** START OF Exercise materials **

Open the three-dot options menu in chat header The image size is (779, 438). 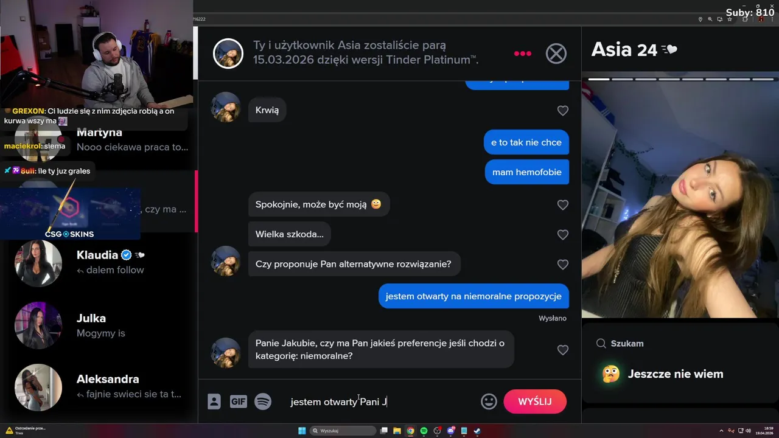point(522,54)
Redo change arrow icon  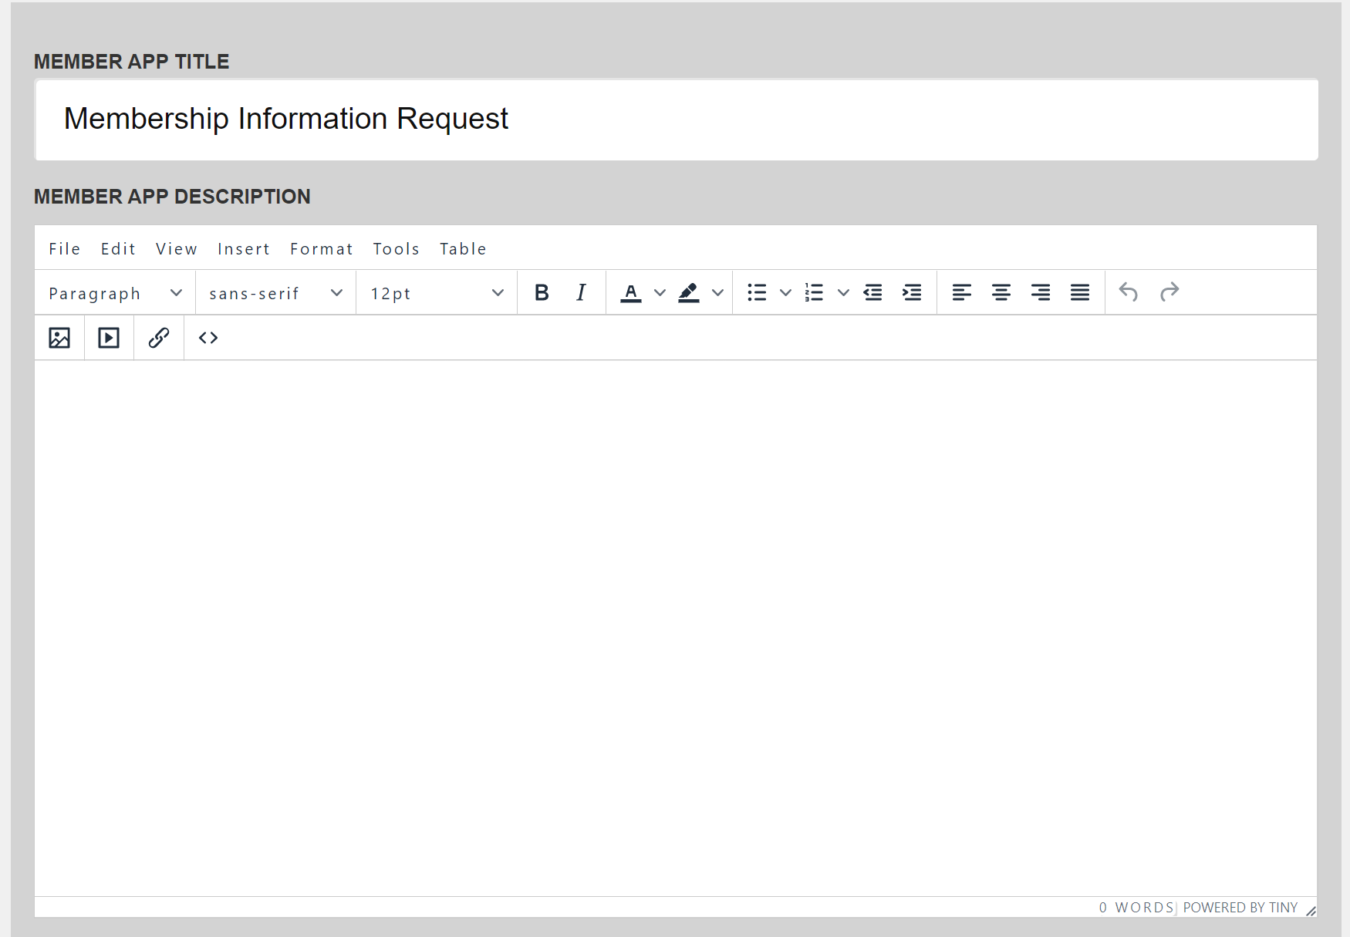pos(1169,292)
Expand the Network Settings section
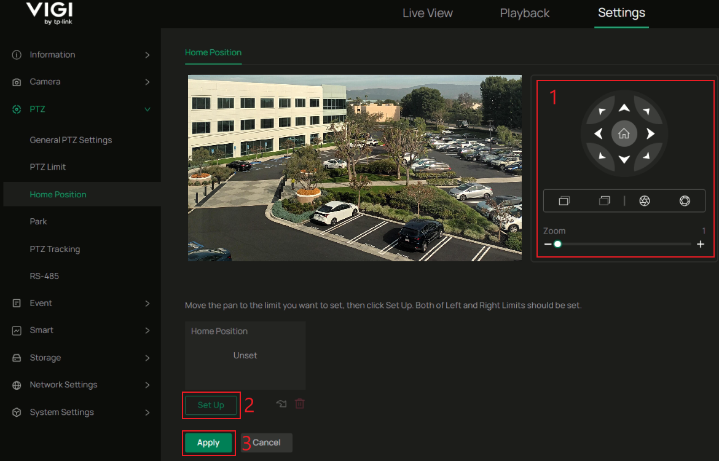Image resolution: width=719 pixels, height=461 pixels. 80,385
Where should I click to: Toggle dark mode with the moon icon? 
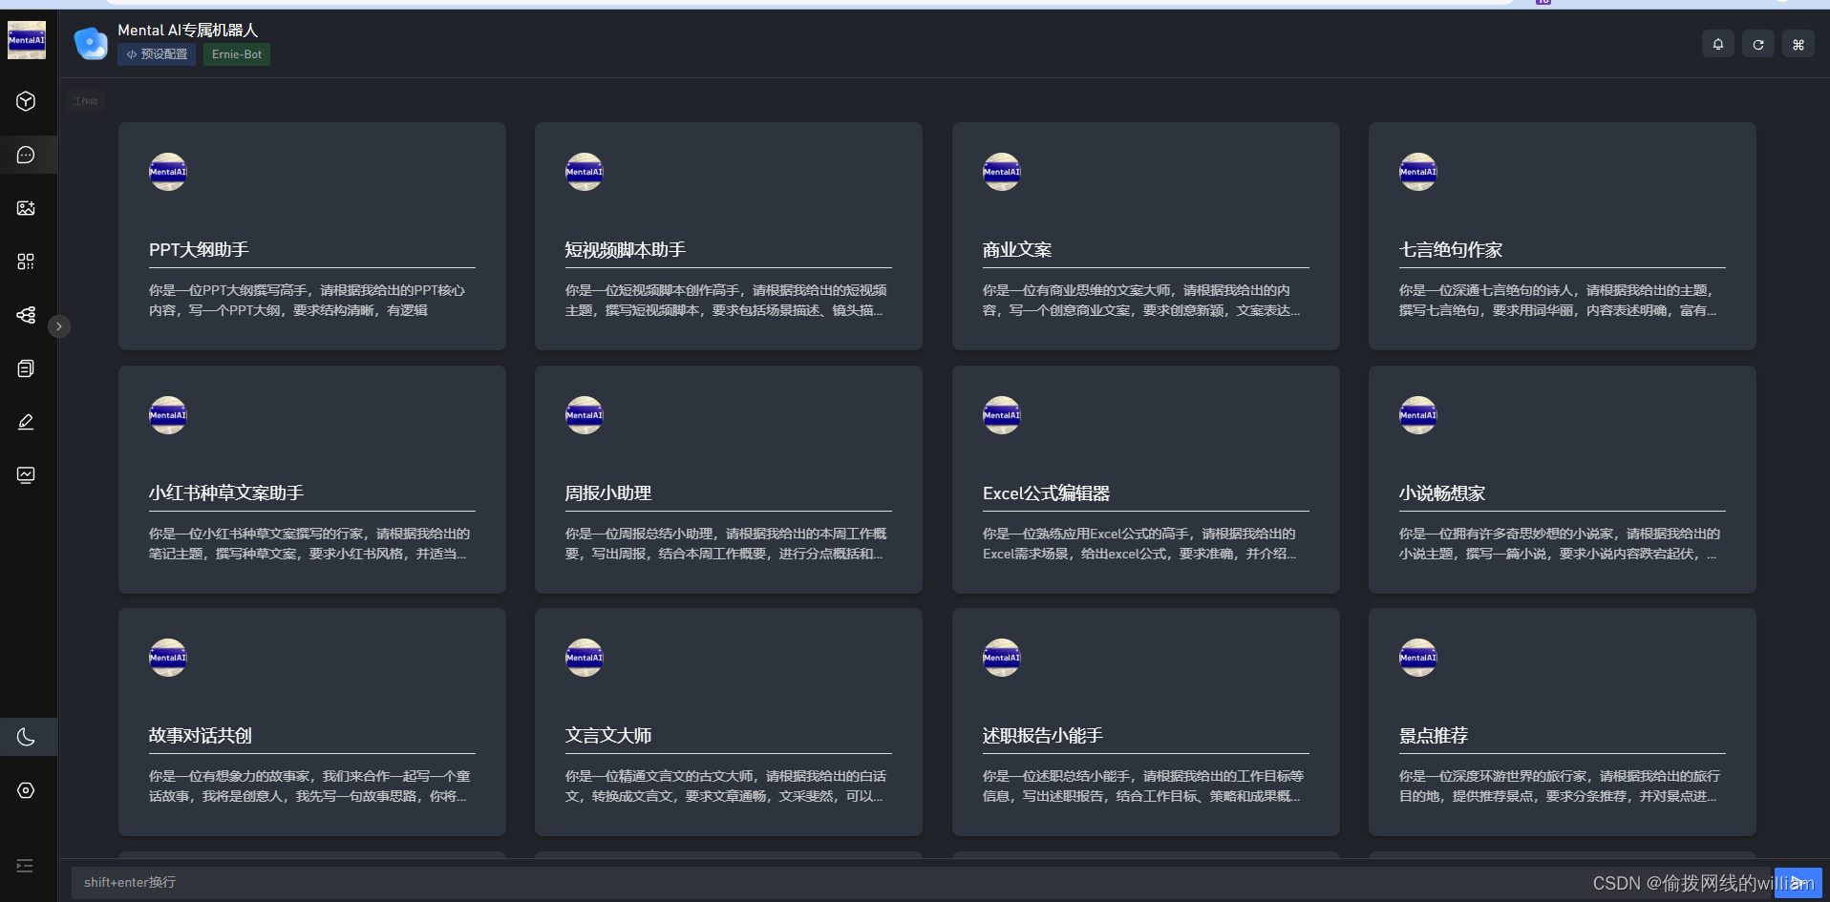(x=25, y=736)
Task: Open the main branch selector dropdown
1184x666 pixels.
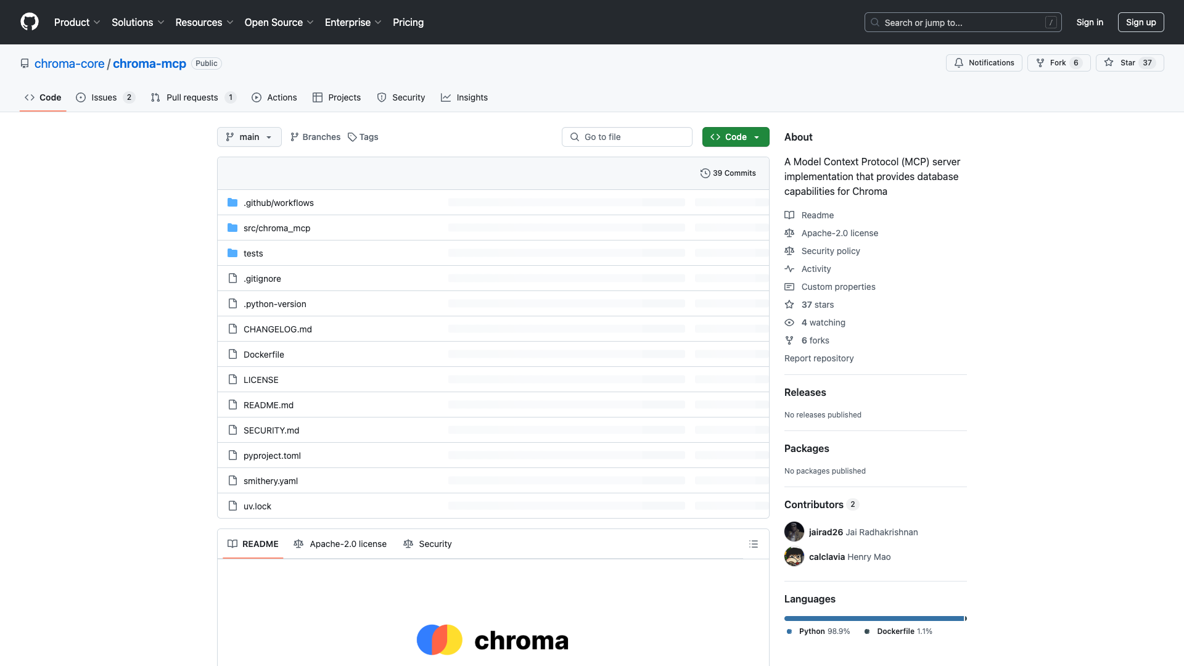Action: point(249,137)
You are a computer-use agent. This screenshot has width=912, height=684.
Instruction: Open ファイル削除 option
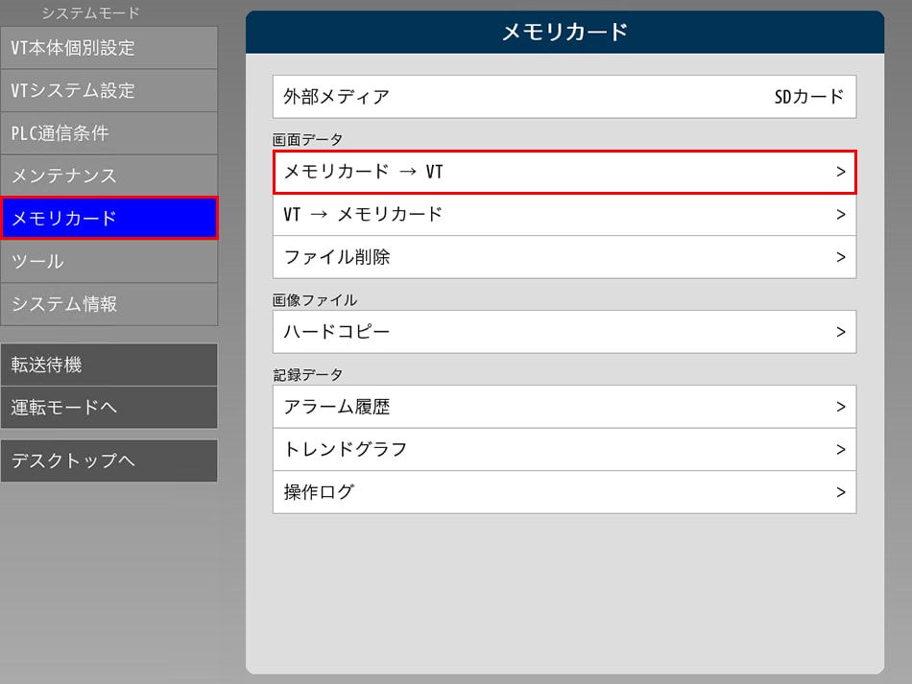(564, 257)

** END OF Exercise materials **

Goal
Can you render the data as a Markdown table with the columns No. and Entry, running from the line holding "Task: Open the main branch selector dropdown" through the end of the data, both ends included? Number each row, skip blank lines, and leave the pictures out.

Worked solution
| No. | Entry |
|---|---|
| 1 | Task: Open the main branch selector dropdown |
| 2 | 1184x666 pixels. |
| 3 | Action: point(249,137) |
| 4 | You are a computer-use agent. This screenshot has width=912, height=684. |
| 5 | Instruction: Open ファイル削除 option |
| 6 | (564, 257) |